Early treatment of DMD is important for improved clinical outcomes.23,24 Although restoring some dystrophin through exon-skipping therapy is thought to slow disease progression, it cannot restore muscle that is already lost.4,25 Patients with DMD are able to regenerate muscle tissue early in life; however, as the disease progresses, muscle fibers are replaced by adipose and fibrous connective tissue.26 Patients with DMD experience physical decline, muscle loss, and reduction in timed function test scores at approximately 7 years of age.27,28 Therefore, it is important to begin treatment with therapies that restore dystrophin as early as possible within the course of muscle tissue destruction that is already ongoing at birth.23 The Food and Drug Administration supports the early treatment of patients with DMD to benefit muscle health. In fact, clinical data show that delayed treatment may be associated with reduced scores on timed function tests.29 To our knowledge, this is the first report of the efficacy and safety of exon-skipping therapy in patients with DMD younger than 5 years.29,30,31,32 Patients as young as 4 years exhibited improvements in dystrophin levels and timed motor tests following viltolarsen treatment.
Limitations
The main study limitation is the small sample size. However, given the rarity of DMD and small population of patients with DMD amenable to exon 53 skipping, the trial described herein provides supportive data of viltolarsen despite the sample size.
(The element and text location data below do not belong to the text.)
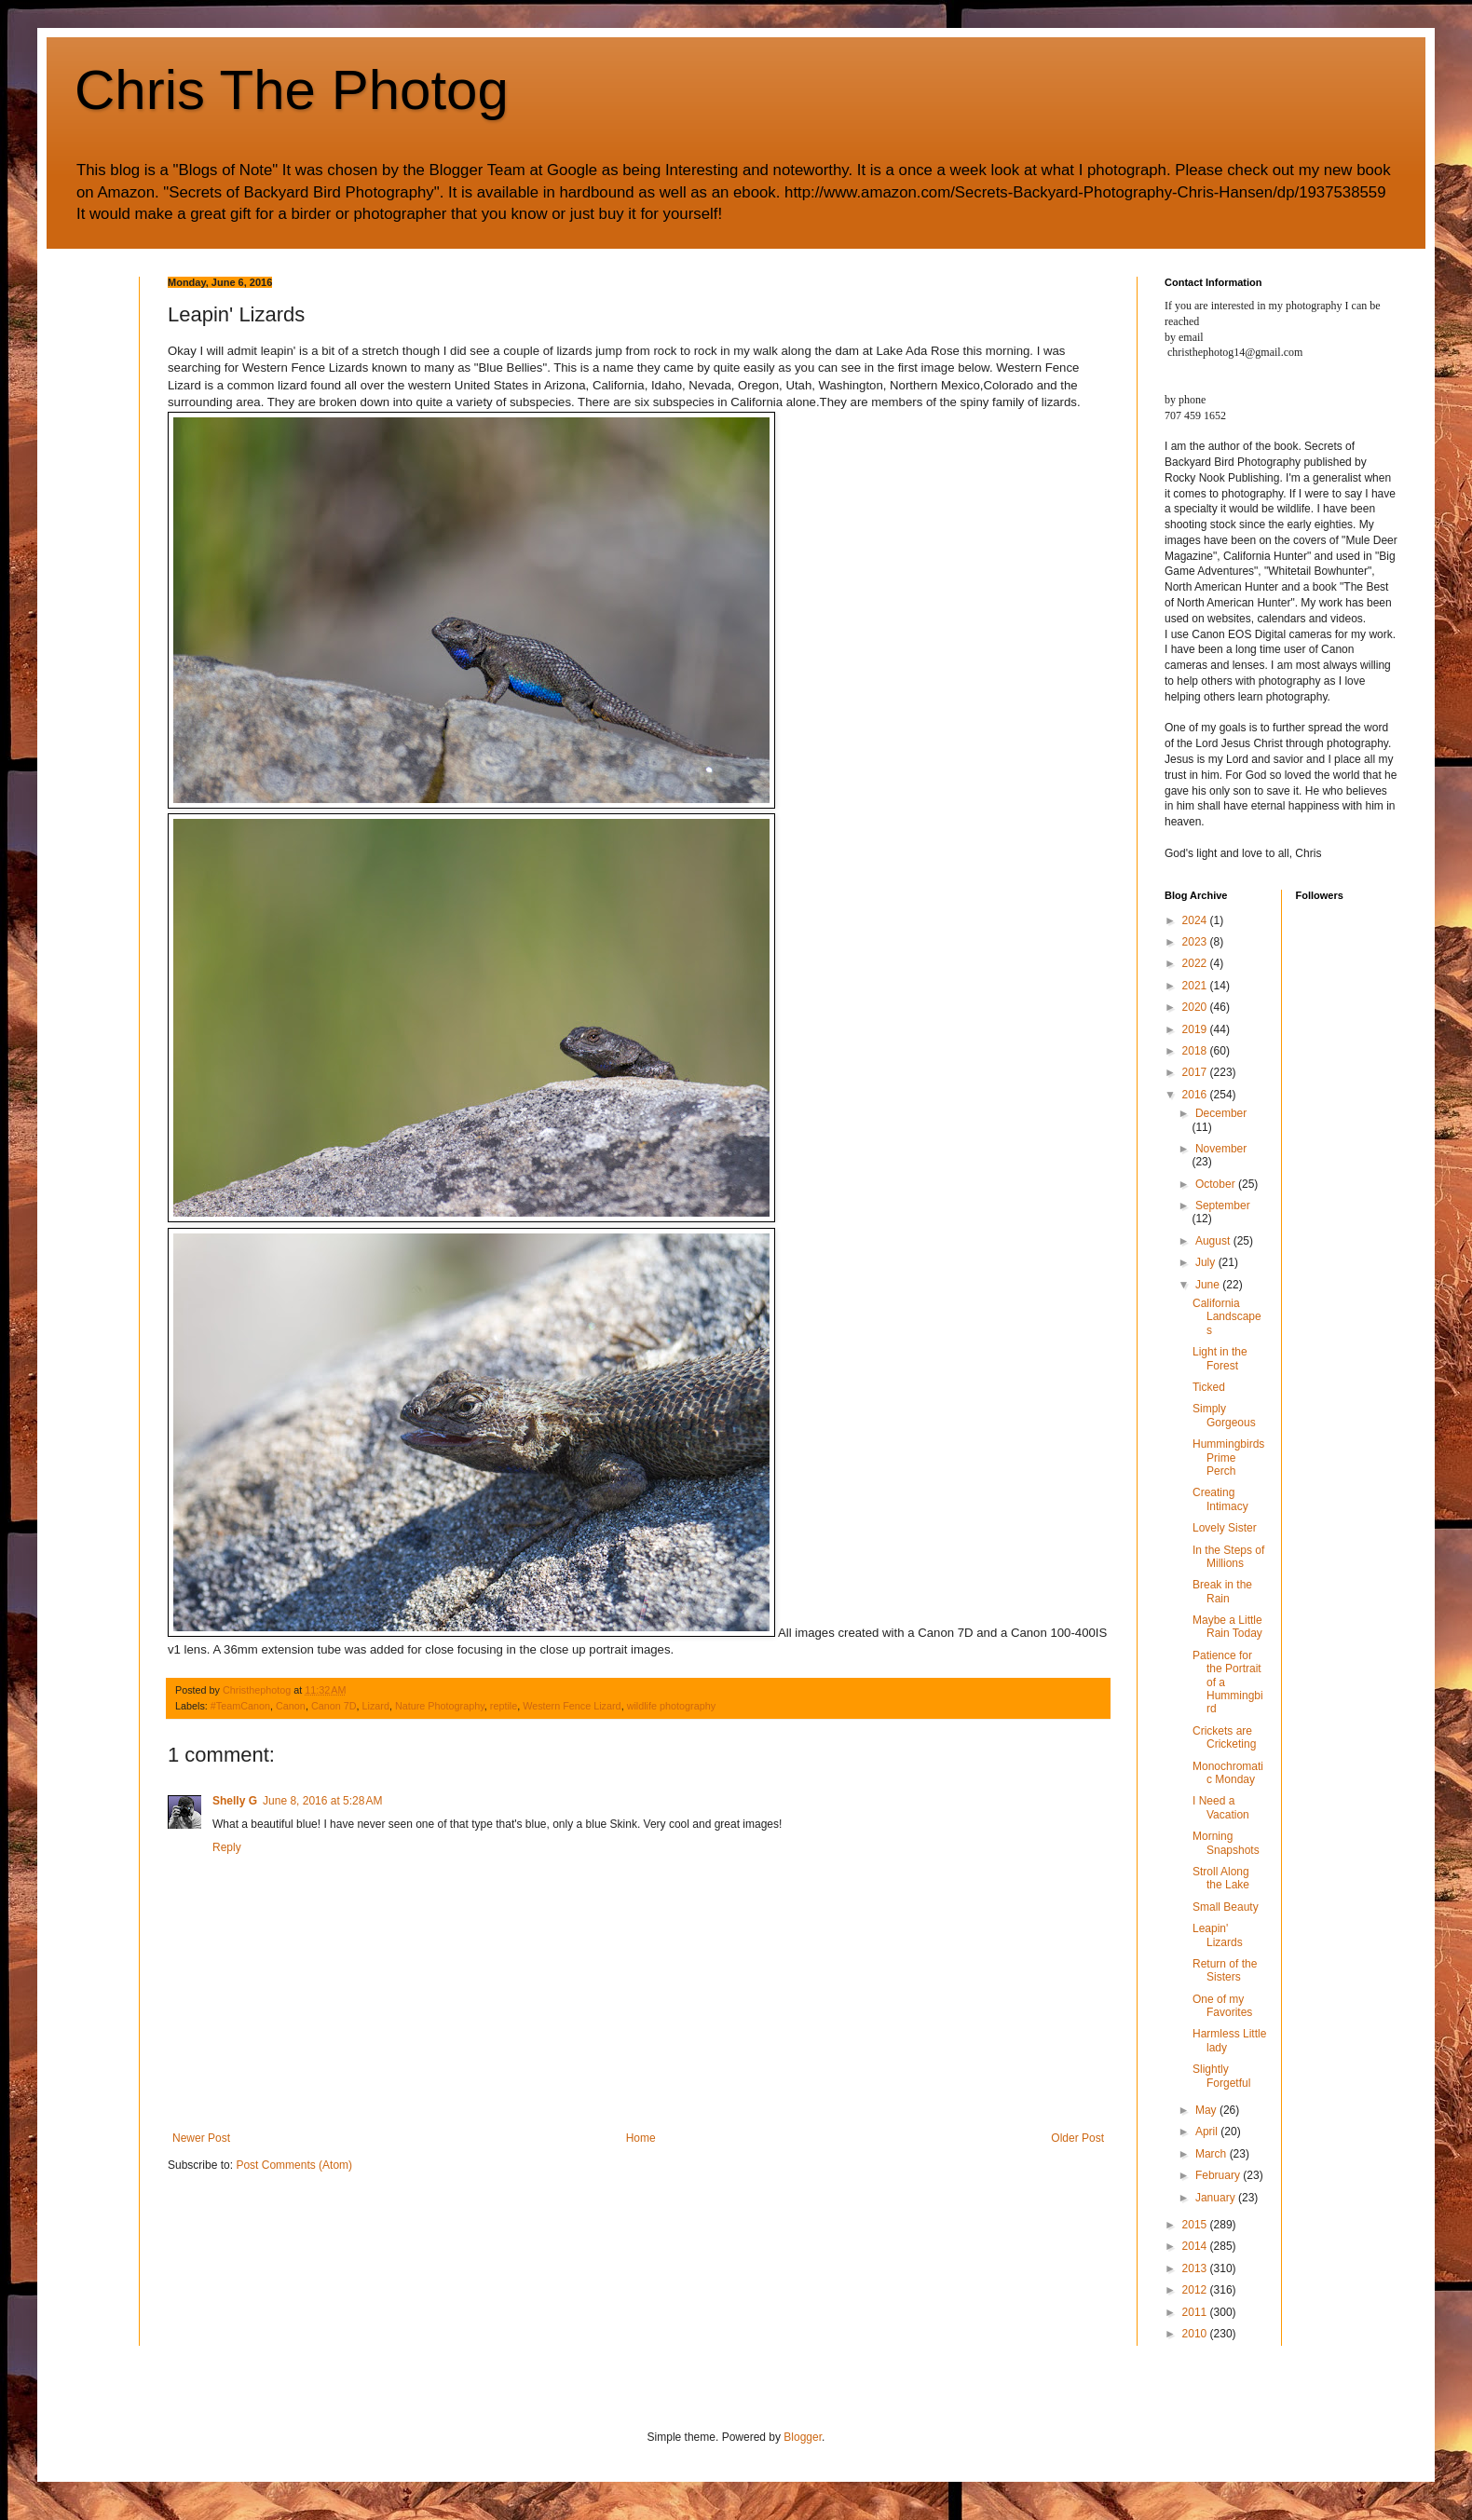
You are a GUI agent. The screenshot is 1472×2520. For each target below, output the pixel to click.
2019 (1196, 1029)
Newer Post (201, 2138)
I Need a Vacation (1221, 1807)
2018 (1196, 1050)
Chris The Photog (292, 90)
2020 (1196, 1007)
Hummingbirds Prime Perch (1228, 1457)
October (1216, 1184)
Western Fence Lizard (571, 1705)
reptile (503, 1705)
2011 (1196, 2312)
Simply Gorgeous (1224, 1415)
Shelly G (234, 1800)
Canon (291, 1705)
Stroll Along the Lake (1221, 1878)
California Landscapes (1227, 1317)
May (1207, 2110)
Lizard (375, 1705)
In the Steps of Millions (1228, 1557)
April (1207, 2131)
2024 (1196, 920)
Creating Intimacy (1220, 1499)
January (1216, 2197)
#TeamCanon (240, 1705)
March (1212, 2153)
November (1221, 1148)
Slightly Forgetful (1221, 2076)
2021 (1196, 985)
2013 (1196, 2268)
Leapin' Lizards (1218, 1935)
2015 (1196, 2224)
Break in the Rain (1222, 1591)
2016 (1196, 1094)
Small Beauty (1226, 1907)
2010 (1196, 2333)
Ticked (1209, 1387)
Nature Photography (439, 1705)
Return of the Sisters (1225, 1970)
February (1219, 2175)
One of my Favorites (1222, 2006)
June (1208, 1284)
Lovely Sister (1225, 1527)
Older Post (1077, 2138)
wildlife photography (671, 1705)
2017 (1196, 1072)
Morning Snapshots (1226, 1843)
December (1221, 1113)
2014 (1196, 2246)
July (1207, 1262)
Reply (226, 1847)
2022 (1196, 963)
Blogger (803, 2437)
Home (641, 2138)
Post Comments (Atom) (294, 2165)
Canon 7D (334, 1705)
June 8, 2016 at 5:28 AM (322, 1800)
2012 (1196, 2289)
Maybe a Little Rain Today (1227, 1627)
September (1222, 1205)
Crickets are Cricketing (1224, 1737)
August (1214, 1240)
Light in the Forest (1220, 1358)
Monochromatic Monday (1228, 1773)
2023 (1196, 941)
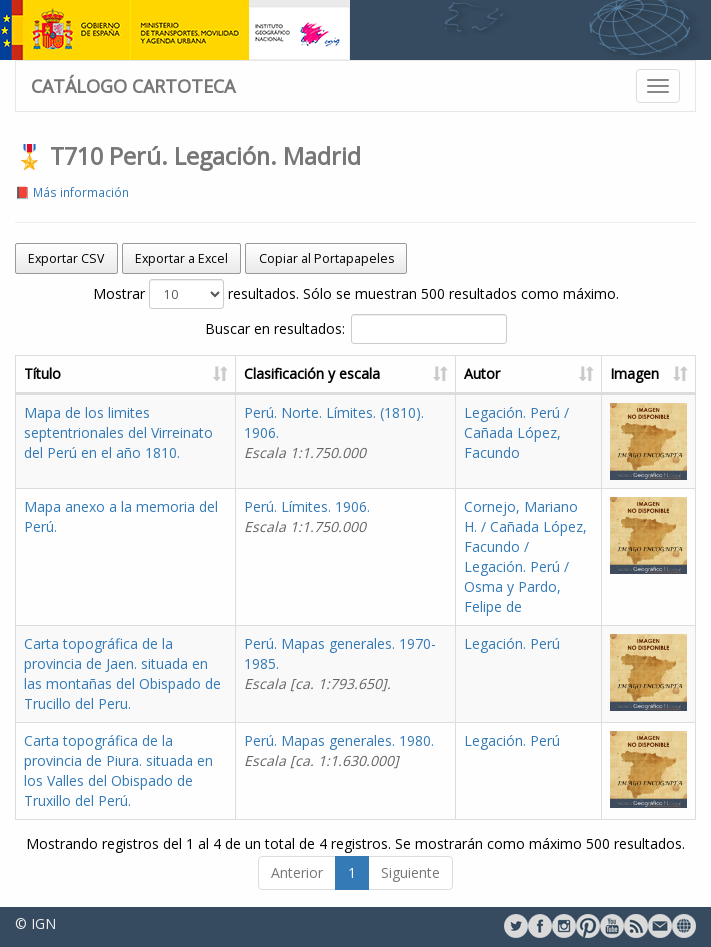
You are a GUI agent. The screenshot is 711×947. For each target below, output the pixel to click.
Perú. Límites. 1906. (307, 516)
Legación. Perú (512, 643)
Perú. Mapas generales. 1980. (339, 750)
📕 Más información (72, 192)
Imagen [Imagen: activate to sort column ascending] (634, 373)
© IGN (35, 923)
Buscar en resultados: (356, 329)
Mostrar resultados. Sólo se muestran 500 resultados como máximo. (356, 294)
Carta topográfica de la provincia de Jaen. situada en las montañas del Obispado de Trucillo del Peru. (122, 673)
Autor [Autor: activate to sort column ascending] (482, 373)
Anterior (297, 872)
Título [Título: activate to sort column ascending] (42, 373)
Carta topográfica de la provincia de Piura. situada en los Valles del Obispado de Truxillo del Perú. (118, 770)
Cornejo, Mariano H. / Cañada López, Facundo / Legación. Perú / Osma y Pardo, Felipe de (525, 556)
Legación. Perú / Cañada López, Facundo (516, 432)
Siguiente (410, 872)
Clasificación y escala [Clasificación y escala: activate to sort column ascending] (312, 373)
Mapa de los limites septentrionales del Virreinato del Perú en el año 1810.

Also, the trial design and sample size are comparable with other clinical trials performed in this patient population.17 An additional limitation is inherent in the assessments of muscle function that were compared with an external control group. Improvements in muscle function over the course of the study showed some variability, with certain results demonstrating improvement while others demonstrated stabilization. This may have been affected by the level of sensitivity to change of functional assessments during the disease progression in this age group. Furthermore, use of an external control group, while appropriate for a phase 2 study in a rare disease with a surrogate primary outcome, is less rigorous than a randomized, placebo-controlled design.
Conclusions
The results support the safety, tolerability, and efficacy of viltolarsen for treatment of patients with DMD variants amenable to exon 53 skipping, thus potentially providing a new therapeutic option to an additional population of patients with DMD.